The objective in this post is to write a method that returns a Map with a translation from an Integer to a String. The Map shall be Unmodifiable, because we might want to reuse the Map in several places in our code and we want to be sure that is has not been tampered with. The Map shall contain the mapping pairs (or Entries as they are called in Java): 0->"zero", 1->"one", 2->"two", ... , 12->"twelve".

The Imperative Way

The straight forward solution is to declare a Map and then just put() entries into the Map. After that is done, we return an Unmodifiable view of the newly created map like this:
protected static Map<Integer, String> imperative() {
        final Map<Integer, String> numMap = new HashMap<>();
        numMap.put(0, "zero");
        numMap.put(1, "one");
        numMap.put(2, "two");
        numMap.put(3, "three");
        numMap.put(4, "four");
        numMap.put(5, "five");
        numMap.put(6, "six");
        numMap.put(7, "seven");
        numMap.put(8, "eight");
        numMap.put(9, "nine");
        numMap.put(10, "ten");
        numMap.put(11, "eleven");
        numMap.put(12, "twelve");
        return Collections.unmodifiableMap(numMap);
    }
In this solution, as opposed to the other solutions that are shown later in this post, we have to declare an intermediate result variable (numMap). We then have to reference this result variable over and over again for each put() operation , which is disturbing. There is a risk that this result variable can "leak", effectively rendering the Unmodifiable map modifiable, because the Collections.unmodifiableMap() method just provides a view of the provided Map. So if we retain a reference to the provided Map, we can still change it.

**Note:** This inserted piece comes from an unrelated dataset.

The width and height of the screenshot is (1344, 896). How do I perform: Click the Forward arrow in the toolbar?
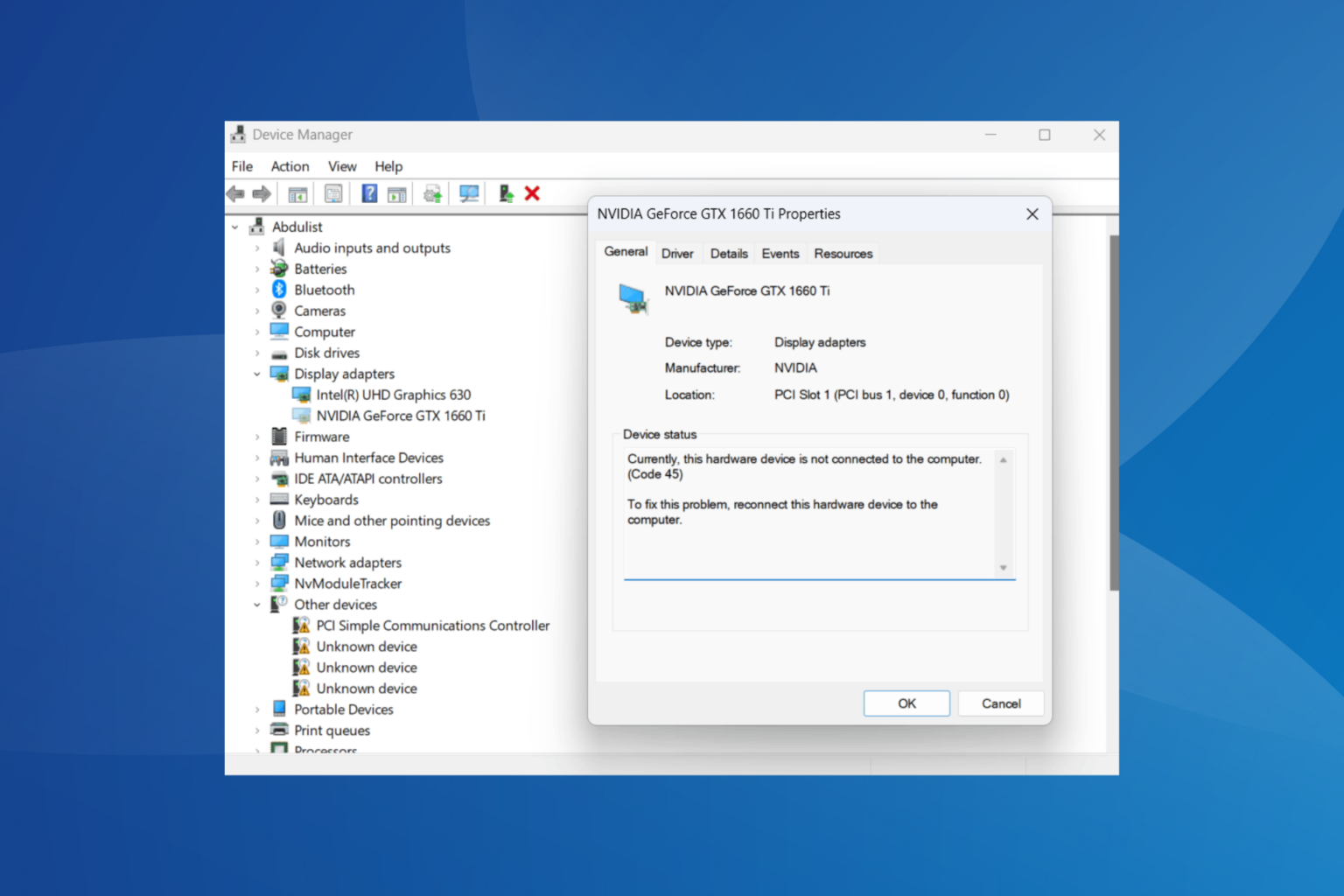[261, 193]
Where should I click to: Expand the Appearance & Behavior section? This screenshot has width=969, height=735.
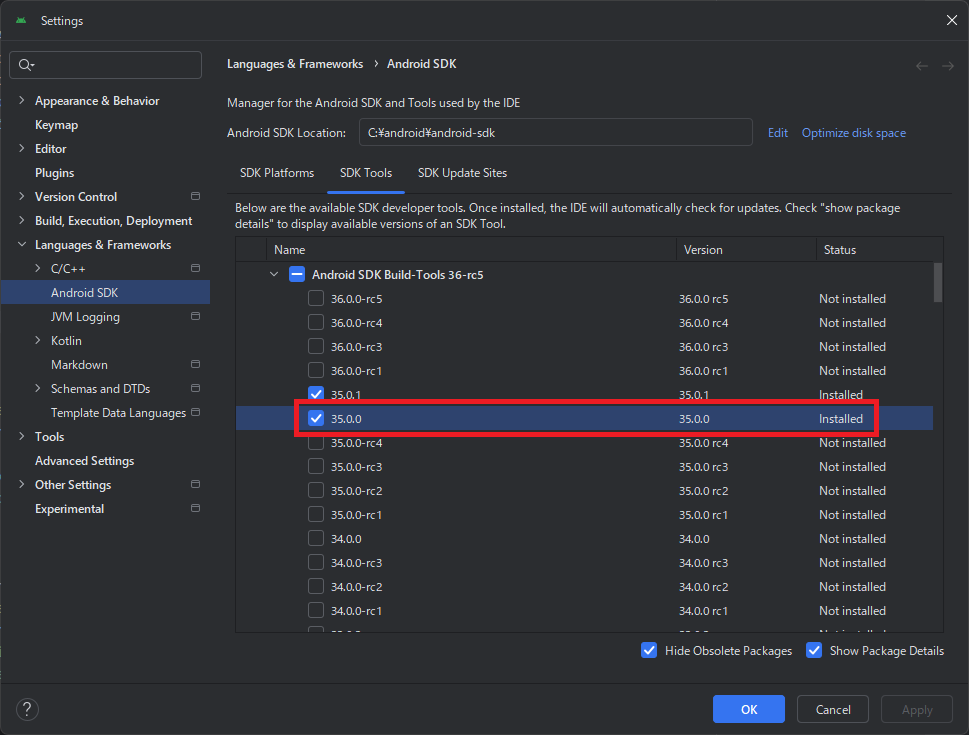click(x=22, y=101)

Double Brace Initialization

The Double Brace Initialization Idiom firsts appears as very appealing. In the beginning, I liked it and started to use it frequently in my code. This is how it works:
    @SuppressWarnings("serial")
    protected static Map<Integer, String> doubleBracket() {

        return Collections.unmodifiableMap(new HashMap<Integer, String>() {
            {
                put(0, "zero");
                put(1, "one");
                put(2, "two");
                put(3, "three");
                put(4, "four");
                put(5, "five");
                put(6, "six");
                put(7, "seven");
                put(8, "eight");
                put(9, "nine");
                put(10, "ten");
                put(11, "eleven");
                put(12, "twelve");
            }
        });
    }
There is actually no magic with it at all. The first pair of braces will create an anonymous class and the second pair of braces will create an instance initializer block that is run when the anonymous inner class is instantiated. In any class, you can have such brackets containing code that will be run when your create instances of your class (or when the class is used the first time, if you precede the brackets with the keyword static). This looks much better because now you do not have to create an intermediate result and you do not have to reference a variable each time you call put().

However, there are a number of snags with this scheme that is not immediately apparent. As previously stated, when you declare a class with double braces, an anonymous class will be created. Because the anonymous class is not static, it will also hold a reference (this$0) to its containing class (if defined within another class, which is the most normal case). This means that the containing instance (this$0) can not be garbage-collected as long as your Map is alive. A big concern according to my view.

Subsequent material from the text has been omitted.